One of the reasons I chose Blosxom was its plug-in architecture. That meant
I could start with a really simple installation, then add features as I got
more comfortable with the system. Today I wrote a plug-in for Blosxom
at work.
I’ve asked our IT department to set up intranet blogs for employees who
ask for them. I recommended Blosxom, and a virtual web server at
http://blogs.infotechfl.com to host the blogs. I want each employee’s
blog to have a URL like http://blogs.infotechfl.com/username.

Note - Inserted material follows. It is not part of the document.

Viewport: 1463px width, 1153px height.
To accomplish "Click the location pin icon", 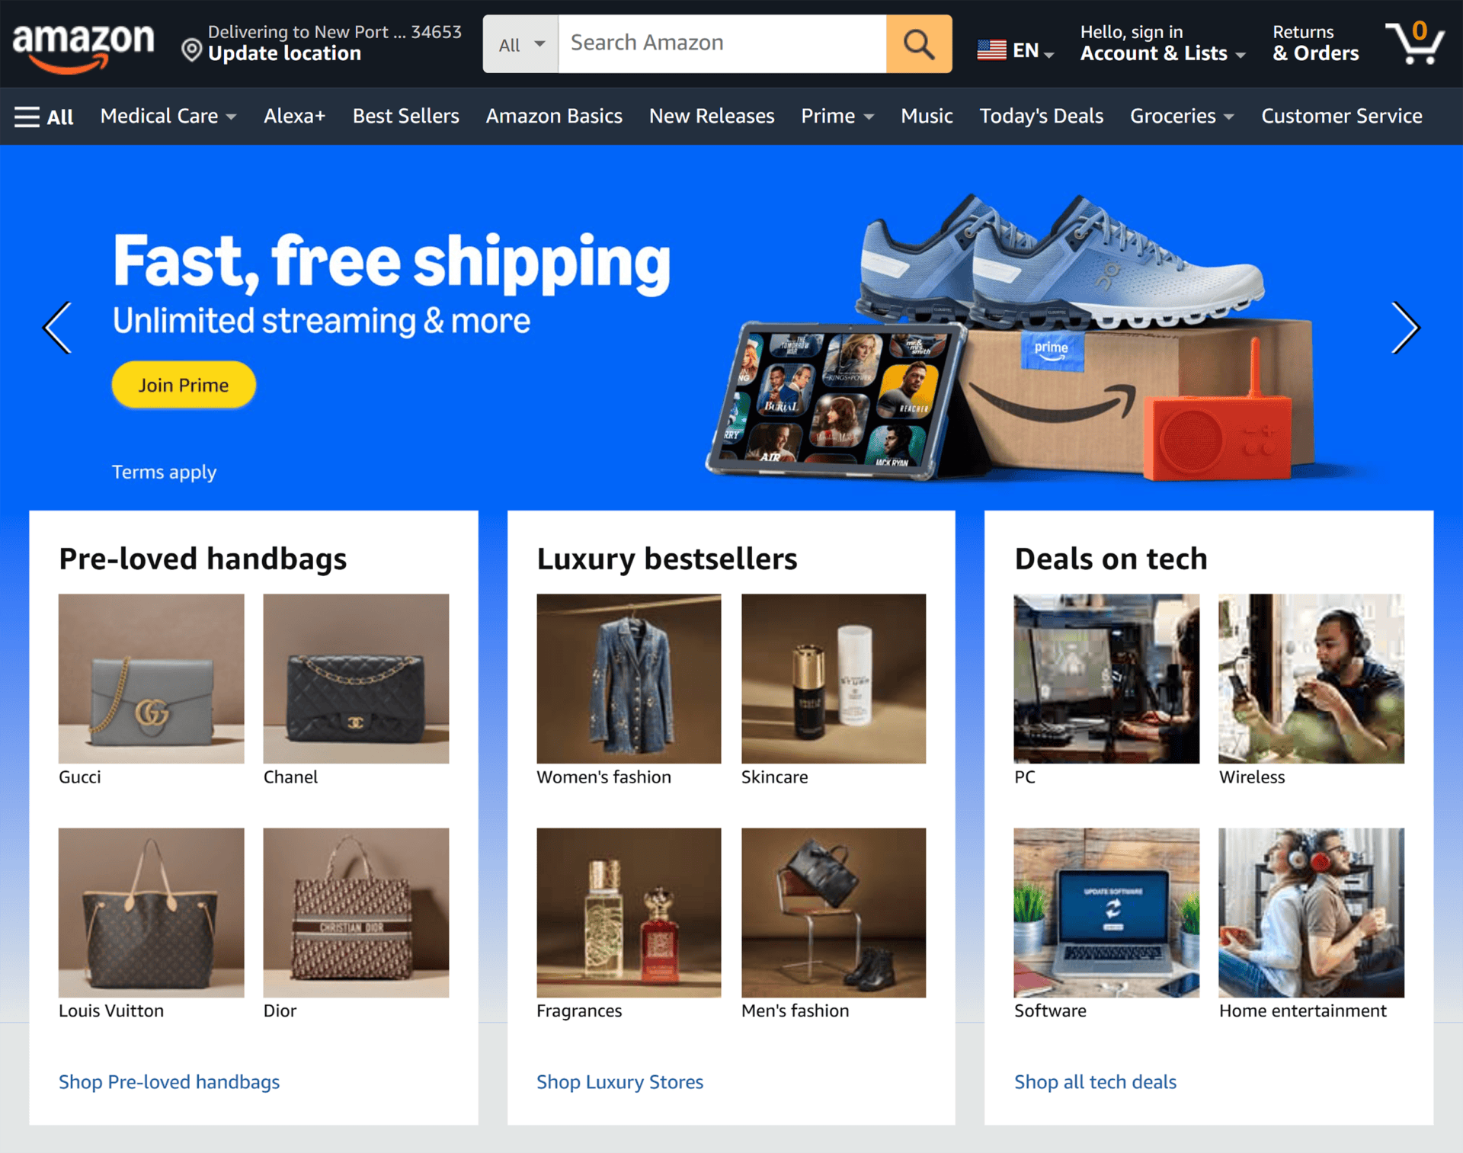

One easy way to do this is to set up a separate copy of the Blosxom script
for each user, then define an Apache ScriptAlias to point to that script for
that username, as in ScriptAlias /charles /blosxom/charles. Each script
would have the correct blog_name, blog_description, and datadir for
that particular user.
Well, that was easy for me to recommend, because I’m not the one who’s
going to have to maintain the web server. Whenever there’s an update to
Blosxom, installing it would require making up to 180 copies and editing each
copy! So how about modifying Blosxom once, and have it load a unique configuration
file for each user?
And that’s when I knew I was beginning to grok Blosxom. We can install a
single unmodified copy of the Blosxom script, then install a plug-in that
will fix up the configuration information. It turns out that there’s a
registered Blosxom plug-in called
multiblosxom that does just that. But I didn’t know it, so I wrote my
own called multiuser. It’s no better than multiblosxom, but I liked
learning enough to write it myself.
I’ll write a note about how I wrote it and what I learned later tonight.